Tuesday, 30 November 2010

Vehicle-Free and Loving It…by Adela Meadows

Ahhh…the life of an antiques dealer…after spending many years traveling across the U.S. in a fifty-one foot long rig…a motor home for us with an attached cargo trailer for the antiques…it feels sooooooo good to be vehicle-free! At least that’s our status when we are in Paris.

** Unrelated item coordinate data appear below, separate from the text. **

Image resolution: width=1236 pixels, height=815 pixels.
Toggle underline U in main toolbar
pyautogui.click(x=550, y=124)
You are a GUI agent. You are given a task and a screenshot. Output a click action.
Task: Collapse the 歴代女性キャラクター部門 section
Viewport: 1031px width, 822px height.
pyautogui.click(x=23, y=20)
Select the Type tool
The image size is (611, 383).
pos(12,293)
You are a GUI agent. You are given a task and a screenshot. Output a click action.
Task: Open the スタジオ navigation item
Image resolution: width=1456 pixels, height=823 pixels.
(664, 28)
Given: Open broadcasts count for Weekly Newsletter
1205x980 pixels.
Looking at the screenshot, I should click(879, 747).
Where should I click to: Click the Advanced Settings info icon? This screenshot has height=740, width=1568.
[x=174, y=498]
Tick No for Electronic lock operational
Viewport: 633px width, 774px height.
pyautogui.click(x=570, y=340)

We walk everywhere for most things…
Cars metropolitain …but the Parisian subway…called le métropolitain…or métro for short…is never more than a couple of blocks away and, with its fourteen different lines crisscrossing beneath the city, it’s a very convenient option. The stations are a world within themselves…art exhibits, cooking demonstrations by Michelin-starred chefs, scores of daily concerts by talented musicians…the sanctioned musicians in the Paris métro must first successfully go through a series of auditions, after which they are assigned to the various stations based upon their level of proficiency…and of course, traveling by the métro gives one the opportunity to catch up on all the latest fashion trends…Cars metro
…Nope, I’ve heard that supposedly the big shoulders of the ‘80s are back, but I really don’t see myself wearing anything like this little number any time soon.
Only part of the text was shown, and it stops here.